The logical next step in Labour’s leadership rules is a step too far

Taking a step - CC0 Public Domain

What should the rules be for the next Labour leadership election? And what should any other party do when it next thinks about widening engagement in its candidate selections?

There’s a logical next step, and it’s to embrace the virtues of volume and transparency as the solution to entryism. (There’s also of course something that doesn’t require any changes to be made to any rules: simply for MPs in future to take seriously the filtering role they have in the process, and only to nominate for leader people they think should be leader.)

The more people who are involved in a selection, the less the impact of entryism on it is because volume drowns out conspiracy. It’s why the reaction to Labour’s problems doesn’t have to be to retrench into an isolated tower of true and pure long-term party members only. Labour wouldn’t be in such problems either if the electorate for its leadership contest was far wider, bringing in far more Labour voters.

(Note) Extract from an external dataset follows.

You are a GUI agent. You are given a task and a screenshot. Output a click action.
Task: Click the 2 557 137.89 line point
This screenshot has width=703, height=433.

The other answer is transparency: make public who it is who is claiming to be a supporter of a party and wanting a vote and you have a double-win. Putting your name to a party in public doesn’t stop the dedicated conspirator but it does stop those with a sense of shame and embarrassment, a non-trivial factor – especially if you make that dedication of name to party a longer-term commitment than just asking for one ballot paper.

It also means that dodgy names are far more likely to be noticed and acted on. Just as with postal voting fraud, where the fact that the list of postal voters is public means dodgy entries are more likely to be spotted because so many different people – party members, opponents, the media, pressure groups and more – can take a look and cry fowl.

So how do you get volume and transparency? Adopt the American model of letting people register, if they wish, their party affiliation when they do their electoral registration and then use that genuinely mass electorate for party contests.

It would bring other benefits too but despite the usual love of all things American when talking about politics, its one import just about no-one in the UK talks about or desires. Not even those who talk about the need to be radical (or as it’s often put online, the need need to be RADICAL).